On Sunday, August 23, 2020 at 11:21:02 AM UTC+8, David W. Hodgins wrote:
> On Sat, 22 Aug 2020 22:43:26 -0400, Hongyi Zhao <
hongy...@gmail.com> wrote:
> > On the following webpage:
https://github.com/ApolloAuto/apollo/blob/master/docs/specs/D-kit/Waypoint_Following/Apollo_Installation_cn.md#%E8%AE%BE%E7%BD%AEapollo%E7%BC%96%E8%AF%91%E7%8E%AF%E5%A2%83, it told the following:
> > sudo gpasswd -a $USER docker
> > sudo usermod -aG docker $USER
> > But I really can't figure out the differences between these two commands. Based on the man pages for the above two commands, it seems both of them are add the $USER to docker group.

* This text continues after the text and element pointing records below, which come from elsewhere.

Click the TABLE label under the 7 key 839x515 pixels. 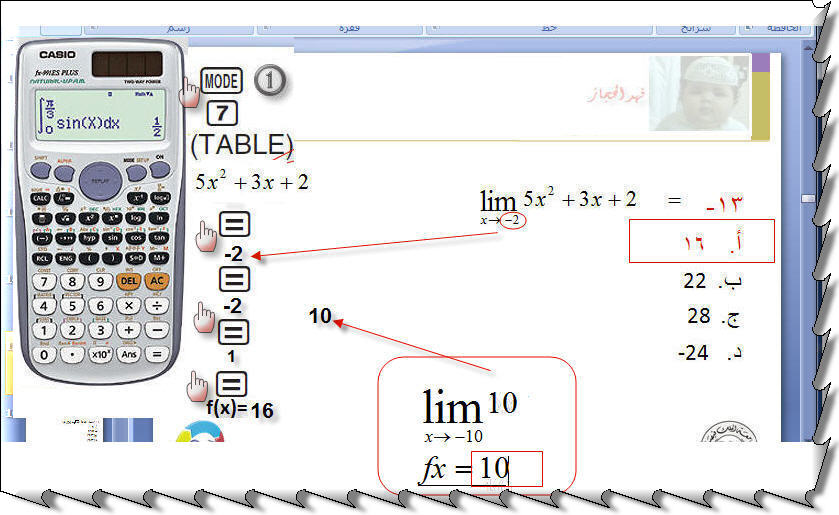[x=241, y=144]
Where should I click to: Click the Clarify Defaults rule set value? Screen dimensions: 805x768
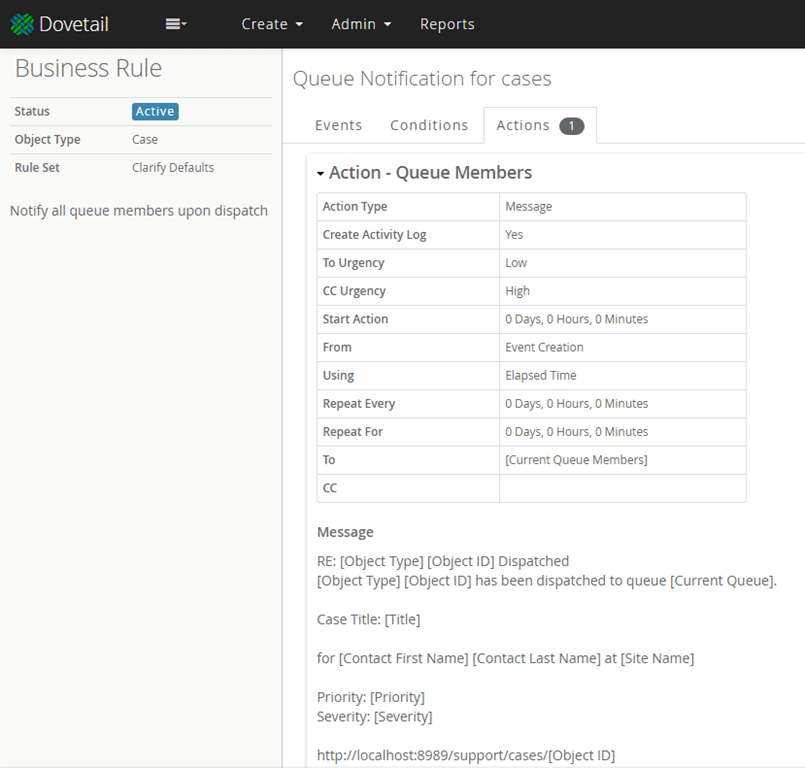tap(173, 168)
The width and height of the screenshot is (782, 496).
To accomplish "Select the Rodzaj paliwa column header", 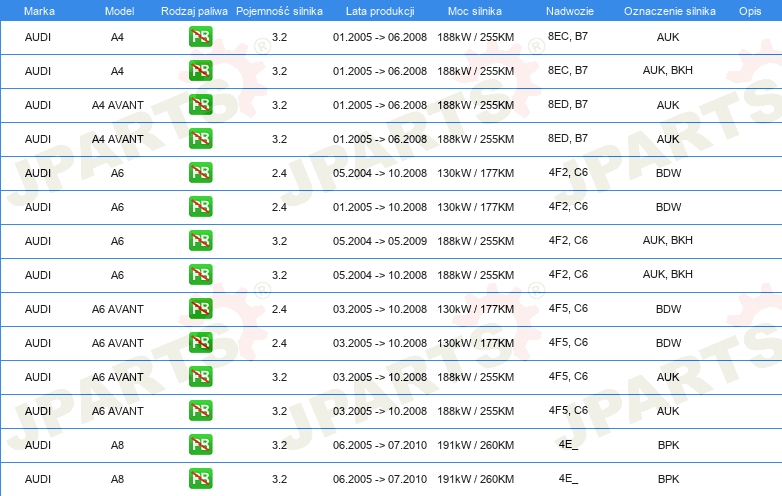I will pyautogui.click(x=194, y=10).
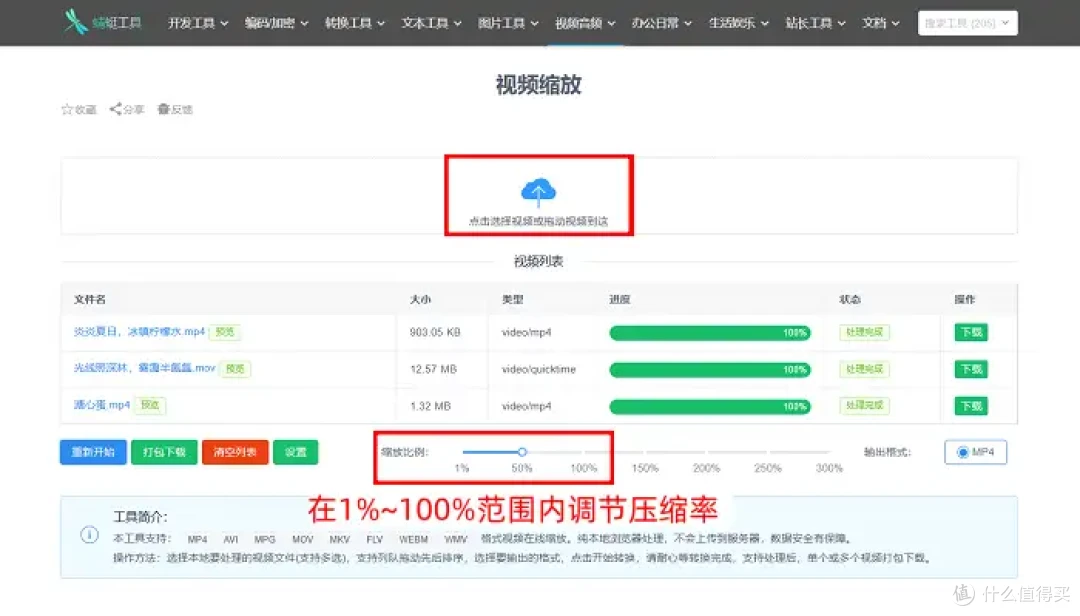This screenshot has width=1080, height=616.
Task: Select the 办公日常 menu item
Action: [655, 22]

So, I still don't know why they run these two commands at the same time instead of only runnin one of them for the job.
>
> I suspect you've missed this part from man "usermod" ...
>
> "Any file from the user's home directory owned by the previous primary group of
> the user will be owned by this new group."
>
> So the first command creates the docker group, the second changes all files and
> directories in the user's home directory, that previously had that user's primary
> group (normally the same as $USER in Mageia) to be owned by the group docker.
>
> I would not follow the instruction from that page to run the command
> sudo chmod 777 /var/run/docker.sock
It seems they want to run docker with normal users. See my following testings:
werner@X10DAi-01:~$ docker run hello-world
docker: Got permission denied while trying to connect to the Docker daemon socket at unix:///var/run/docker.sock: Post http://%2Fvar%2Frun%2Fdocker.sock/v1.40/containers/create: dial unix /var/run/docker.sock: connect: permission denied.
See 'docker run --help'.
werner@X10DAi-01:~$ sudo chmod 777 /var/run/docker.sock
werner@X10DAi-01:~$ docker run hello-world
Hello from Docker!
This message shows that your installation appears to be working correctly.
To generate this message, Docker took the following steps:
1. The Docker client contacted the Docker daemon.
2. The Docker daemon pulled the "hello-world" image from the Docker Hub.
(amd64)
3. The Docker daemon created a new container from that image which runs the
executable that produces the output you are currently reading.
4. The Docker daemon streamed that output to the Docker client, which sent it
to your terminal.
To try something more ambitious, you can run an Ubuntu container with:
$ docker run -it ubuntu bash
Share images, automate workflows, and more with a free Docker ID:
https://hub.docker.com/
For more examples and ideas, visit:
https://docs.docker.com/get-started/
Based on my tries, it seems the least permission on the unix socket is 766 so that all users can run docker command. I'm not sure whether this is the reason.